I have a very large database (with thousands of questions) from a forum where people answer questions and their answers are accepted or not. If someone answers more than once I need to combine their answers and put them at the first time they answered. Here is a made up example of what I'm dealing with
Here is the dataframe
df1 <- data.frame(
questionID = c(1,1,1,1,2,2,2),
userID = c(101, 101, 101, 102, 102,103,102),
accepted=c(0,0,1,0,0,1,0),
answer=c('text1','text2','text3','text4','text5','text6','text7'),
time=c('12:00','12:30',"1:00","1:30","2:00","2:30","3:00"))

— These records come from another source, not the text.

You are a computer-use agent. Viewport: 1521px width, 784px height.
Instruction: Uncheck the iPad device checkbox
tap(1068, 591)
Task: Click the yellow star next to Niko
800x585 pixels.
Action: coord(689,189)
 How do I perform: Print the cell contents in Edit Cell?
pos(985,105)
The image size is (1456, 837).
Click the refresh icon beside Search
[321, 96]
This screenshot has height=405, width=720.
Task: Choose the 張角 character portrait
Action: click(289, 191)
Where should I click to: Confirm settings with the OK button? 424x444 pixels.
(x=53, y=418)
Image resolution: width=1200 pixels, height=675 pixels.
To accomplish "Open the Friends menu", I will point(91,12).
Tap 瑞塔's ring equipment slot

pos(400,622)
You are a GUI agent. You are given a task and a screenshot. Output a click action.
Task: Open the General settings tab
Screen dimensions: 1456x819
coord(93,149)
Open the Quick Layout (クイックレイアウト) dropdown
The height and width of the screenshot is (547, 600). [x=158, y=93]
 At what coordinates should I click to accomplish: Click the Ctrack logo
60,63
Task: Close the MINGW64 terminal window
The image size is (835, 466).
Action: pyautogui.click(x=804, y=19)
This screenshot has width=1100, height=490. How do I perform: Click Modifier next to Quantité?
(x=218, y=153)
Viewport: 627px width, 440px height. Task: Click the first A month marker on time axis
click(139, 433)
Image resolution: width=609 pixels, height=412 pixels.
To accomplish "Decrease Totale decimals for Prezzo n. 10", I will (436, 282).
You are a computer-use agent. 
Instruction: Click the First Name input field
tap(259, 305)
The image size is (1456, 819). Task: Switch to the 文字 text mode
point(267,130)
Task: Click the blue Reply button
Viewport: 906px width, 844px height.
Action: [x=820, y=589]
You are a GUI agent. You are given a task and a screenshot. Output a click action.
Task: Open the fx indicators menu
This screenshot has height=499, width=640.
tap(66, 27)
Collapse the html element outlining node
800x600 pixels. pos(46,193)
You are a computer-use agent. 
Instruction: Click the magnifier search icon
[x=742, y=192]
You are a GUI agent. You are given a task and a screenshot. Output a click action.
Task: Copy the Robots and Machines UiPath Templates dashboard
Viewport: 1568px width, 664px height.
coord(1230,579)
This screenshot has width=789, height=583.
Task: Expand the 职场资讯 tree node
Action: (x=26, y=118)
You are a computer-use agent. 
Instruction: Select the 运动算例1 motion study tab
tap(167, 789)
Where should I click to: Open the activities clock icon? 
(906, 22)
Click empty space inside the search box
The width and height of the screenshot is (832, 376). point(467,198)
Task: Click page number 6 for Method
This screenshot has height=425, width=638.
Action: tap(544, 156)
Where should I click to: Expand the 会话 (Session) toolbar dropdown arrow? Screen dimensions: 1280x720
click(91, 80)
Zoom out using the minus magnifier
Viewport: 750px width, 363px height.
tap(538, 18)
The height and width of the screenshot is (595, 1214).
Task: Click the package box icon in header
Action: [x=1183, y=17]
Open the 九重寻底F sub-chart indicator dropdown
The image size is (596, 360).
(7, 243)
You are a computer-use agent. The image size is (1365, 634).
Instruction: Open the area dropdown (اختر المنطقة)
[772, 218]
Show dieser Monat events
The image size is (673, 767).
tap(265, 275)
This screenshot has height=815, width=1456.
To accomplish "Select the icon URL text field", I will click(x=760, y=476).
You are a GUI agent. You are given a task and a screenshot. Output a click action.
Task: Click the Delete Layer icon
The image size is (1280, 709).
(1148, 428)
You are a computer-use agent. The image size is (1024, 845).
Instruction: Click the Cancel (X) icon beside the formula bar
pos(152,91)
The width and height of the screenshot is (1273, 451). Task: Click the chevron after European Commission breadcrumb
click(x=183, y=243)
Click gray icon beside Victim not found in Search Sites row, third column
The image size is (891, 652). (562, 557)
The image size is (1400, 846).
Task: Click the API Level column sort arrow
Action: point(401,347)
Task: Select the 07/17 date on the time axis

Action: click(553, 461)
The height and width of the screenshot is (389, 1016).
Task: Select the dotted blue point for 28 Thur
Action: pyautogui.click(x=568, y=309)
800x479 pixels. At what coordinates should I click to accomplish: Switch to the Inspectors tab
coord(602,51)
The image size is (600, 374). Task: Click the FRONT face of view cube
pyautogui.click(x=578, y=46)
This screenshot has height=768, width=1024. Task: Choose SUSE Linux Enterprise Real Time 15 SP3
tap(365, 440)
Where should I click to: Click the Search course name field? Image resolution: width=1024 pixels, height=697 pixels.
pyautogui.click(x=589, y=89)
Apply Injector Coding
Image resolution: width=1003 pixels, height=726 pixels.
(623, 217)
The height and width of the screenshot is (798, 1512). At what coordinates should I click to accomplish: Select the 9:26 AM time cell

Since userID (101) answered question ID (1) 3 times, and the third answer was accepted, I need to concatenate the answers and put this at the earliest time (which is 12:00). The same thing for userID(102) who answered twice and neither was accepted. The result would be like this (with the output dataframe):
out <- data.frame(
questionID = c(1,1,2,2),
userID = c(101, 102, 102,103),
accepted=c(1,0,0,1),
answer=c('text1+text2+text3','text4','text5+text7','text6'),
time=c('12:00',"1:30","2:00","2:30"))
I've seen some solutions for problems like this but none appear to address this precise situation. Is there some way to do this in R?